Skip to content

module mirna_quantification.py

Quantify miRNAs and corresponding isomiRs.

Read the input SAM file, calculate the contribution sum of the intersecting alignments for each feature and write the result in tab-delimited format. The following sections will cover what the SAM file must be like, how the counting is done, and how the output can look like. The final section contain examples covering the main modes.

EXPECTED INPUT

The SAM file must contain only the alignments that intersect with canonical miRNAs and/or isomiRs. For each alignment, the intersecting feature name(s) must be stored in a tag. If the tag determined by the CLI argument --tag is empty, the alignment is ignored. In addition, the SAM file must be sorted by the tag storing the feature names. Optionally, the SAM file can contain collapsed reads, as, e.g., produced by the fastx_collapser tool of the FASTX-Toolkit. Finally, read names can also contain the alignment NH vale (see READ NAME FORMAT section).

FEATURE NAME FORMAT

The name of the intersecting feature(s) has to follow the format:

feat_name|5p-shift|3p-shift|CIGAR|MD|READ_SEQ
  • For isomiRs, the whole name is used
  • For canonical miRNAs, the feat_name is used

A feature is classified as canonical if the 5p and 3p shifts are both 0 and the CIGAR and MD strings are the same. If there are different features names separated by a semi-colon, they are treated as a unique isomiR name.

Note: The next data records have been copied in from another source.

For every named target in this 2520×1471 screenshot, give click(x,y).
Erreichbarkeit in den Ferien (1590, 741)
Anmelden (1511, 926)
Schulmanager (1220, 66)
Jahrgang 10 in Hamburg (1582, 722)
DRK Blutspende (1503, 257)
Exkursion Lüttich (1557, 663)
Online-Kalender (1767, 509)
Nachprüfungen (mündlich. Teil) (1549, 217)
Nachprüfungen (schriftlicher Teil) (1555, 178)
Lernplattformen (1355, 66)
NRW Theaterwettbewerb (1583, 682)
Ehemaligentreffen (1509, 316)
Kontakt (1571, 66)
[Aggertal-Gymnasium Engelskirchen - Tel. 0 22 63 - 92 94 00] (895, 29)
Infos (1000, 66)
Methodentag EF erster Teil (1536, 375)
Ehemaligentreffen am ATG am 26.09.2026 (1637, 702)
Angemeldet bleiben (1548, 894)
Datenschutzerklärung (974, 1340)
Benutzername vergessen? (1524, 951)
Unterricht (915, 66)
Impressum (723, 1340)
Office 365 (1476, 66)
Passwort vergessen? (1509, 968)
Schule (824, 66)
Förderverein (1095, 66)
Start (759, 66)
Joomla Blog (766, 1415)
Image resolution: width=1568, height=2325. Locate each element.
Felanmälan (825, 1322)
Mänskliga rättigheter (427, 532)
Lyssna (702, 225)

For example, the feature name feat_name_1|0|0|23M|23|read_seq would represent a canonical miRNA and the feature names feat_name_2|0|0|22M|0A0A2T17|read_seq and feat_name_3|0|0|22M|22|read_seq;feat_name_4|1|0|23M|17A3T0C0|read_seq would represent isomiRs.

READ NAME FORMAT

The read name must have one of the following formats:

  • NAME
  • NAME_NH
  • NAME-COUNT
  • NAME-COUNT_NH

where:

  • NAME is an arbitrary unique name
  • COUNT is the number of identical reads that were collapsed
  • NH is the alignment NH tag.

For example, the query name my_query_name-13_2 would indicate that the read represented by this alignment occurred 13 times before collapsing and the alignment's NH value is 2.

Only if COUNT is in the name the CLI flag --collapsed can be set. Likewise, the CLI flag --nh can only be set if NH is in the name.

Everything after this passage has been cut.